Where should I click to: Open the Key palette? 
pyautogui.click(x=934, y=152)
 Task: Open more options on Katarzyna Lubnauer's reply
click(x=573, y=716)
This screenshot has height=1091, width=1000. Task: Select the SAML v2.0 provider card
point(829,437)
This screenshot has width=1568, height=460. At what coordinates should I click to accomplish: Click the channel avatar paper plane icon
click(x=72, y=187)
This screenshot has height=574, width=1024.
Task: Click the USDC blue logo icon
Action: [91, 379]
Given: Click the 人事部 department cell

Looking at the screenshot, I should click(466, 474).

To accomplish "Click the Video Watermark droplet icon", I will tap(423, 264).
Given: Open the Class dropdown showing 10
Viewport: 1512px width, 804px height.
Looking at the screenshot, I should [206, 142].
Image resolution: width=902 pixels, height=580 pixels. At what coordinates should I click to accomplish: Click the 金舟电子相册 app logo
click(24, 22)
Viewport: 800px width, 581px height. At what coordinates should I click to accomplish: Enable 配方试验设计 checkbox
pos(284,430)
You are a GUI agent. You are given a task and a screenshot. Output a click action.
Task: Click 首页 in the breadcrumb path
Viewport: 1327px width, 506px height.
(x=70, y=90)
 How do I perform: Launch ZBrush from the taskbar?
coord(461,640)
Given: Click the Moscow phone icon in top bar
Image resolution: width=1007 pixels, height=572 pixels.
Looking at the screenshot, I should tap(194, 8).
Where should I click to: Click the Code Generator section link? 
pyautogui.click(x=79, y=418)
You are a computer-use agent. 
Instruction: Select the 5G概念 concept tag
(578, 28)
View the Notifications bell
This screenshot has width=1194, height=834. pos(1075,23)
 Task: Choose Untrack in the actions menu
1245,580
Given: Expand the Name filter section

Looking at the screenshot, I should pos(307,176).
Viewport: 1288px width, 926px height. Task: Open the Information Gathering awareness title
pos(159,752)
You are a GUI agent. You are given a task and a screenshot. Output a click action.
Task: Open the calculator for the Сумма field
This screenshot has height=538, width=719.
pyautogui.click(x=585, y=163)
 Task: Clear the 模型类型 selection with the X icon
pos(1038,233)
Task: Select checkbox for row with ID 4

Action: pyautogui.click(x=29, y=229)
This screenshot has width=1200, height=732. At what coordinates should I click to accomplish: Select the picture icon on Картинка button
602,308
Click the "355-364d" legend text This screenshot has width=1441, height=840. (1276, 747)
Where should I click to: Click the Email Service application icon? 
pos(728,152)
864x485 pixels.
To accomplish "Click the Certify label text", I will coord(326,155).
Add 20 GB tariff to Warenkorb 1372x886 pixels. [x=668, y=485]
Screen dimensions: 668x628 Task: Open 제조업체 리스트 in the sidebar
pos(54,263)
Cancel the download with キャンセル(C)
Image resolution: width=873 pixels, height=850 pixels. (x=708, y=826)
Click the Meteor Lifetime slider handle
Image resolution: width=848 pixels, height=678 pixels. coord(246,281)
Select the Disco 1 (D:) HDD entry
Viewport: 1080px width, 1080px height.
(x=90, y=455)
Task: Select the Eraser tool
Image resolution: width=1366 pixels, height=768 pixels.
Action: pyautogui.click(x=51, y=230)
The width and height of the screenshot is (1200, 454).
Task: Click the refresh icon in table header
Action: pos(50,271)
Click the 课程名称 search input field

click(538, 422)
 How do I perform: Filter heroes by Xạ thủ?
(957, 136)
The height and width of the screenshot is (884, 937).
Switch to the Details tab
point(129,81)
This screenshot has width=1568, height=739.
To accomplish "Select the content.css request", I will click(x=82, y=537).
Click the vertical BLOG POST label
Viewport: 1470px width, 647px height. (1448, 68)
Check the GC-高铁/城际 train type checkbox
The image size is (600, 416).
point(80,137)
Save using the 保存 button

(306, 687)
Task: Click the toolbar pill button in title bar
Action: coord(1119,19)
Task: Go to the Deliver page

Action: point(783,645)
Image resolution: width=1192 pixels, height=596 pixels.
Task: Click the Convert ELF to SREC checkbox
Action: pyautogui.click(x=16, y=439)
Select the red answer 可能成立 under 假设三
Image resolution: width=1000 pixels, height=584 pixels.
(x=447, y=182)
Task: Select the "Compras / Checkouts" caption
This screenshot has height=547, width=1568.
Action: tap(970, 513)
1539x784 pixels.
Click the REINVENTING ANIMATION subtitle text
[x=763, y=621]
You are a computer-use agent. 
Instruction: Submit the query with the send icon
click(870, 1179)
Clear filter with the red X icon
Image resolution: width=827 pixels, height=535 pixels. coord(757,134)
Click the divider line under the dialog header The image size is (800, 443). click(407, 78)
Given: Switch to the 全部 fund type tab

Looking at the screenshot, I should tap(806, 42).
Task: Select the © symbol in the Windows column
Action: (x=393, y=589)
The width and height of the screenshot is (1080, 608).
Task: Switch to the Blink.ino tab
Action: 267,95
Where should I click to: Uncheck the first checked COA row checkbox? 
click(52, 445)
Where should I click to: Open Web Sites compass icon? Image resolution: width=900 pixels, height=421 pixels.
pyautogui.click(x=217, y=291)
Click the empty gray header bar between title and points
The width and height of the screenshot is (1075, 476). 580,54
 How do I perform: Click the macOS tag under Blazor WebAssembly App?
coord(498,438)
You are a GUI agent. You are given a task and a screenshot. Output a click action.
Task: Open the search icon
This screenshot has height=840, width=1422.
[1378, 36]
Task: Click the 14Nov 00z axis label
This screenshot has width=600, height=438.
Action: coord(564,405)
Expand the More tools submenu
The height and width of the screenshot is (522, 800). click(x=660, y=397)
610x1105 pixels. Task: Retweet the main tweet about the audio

++++++

Requirement: Look over the listing above. Pick out and copy every line that includes "will".

Exercise solution:
To accomplish "Click the Video Watermark droplet icon", I will tap(423, 264).
To accomplish "Click the Certify label text", I will coord(326,155).
To accomplish "Select the content.css request", I will click(x=82, y=537).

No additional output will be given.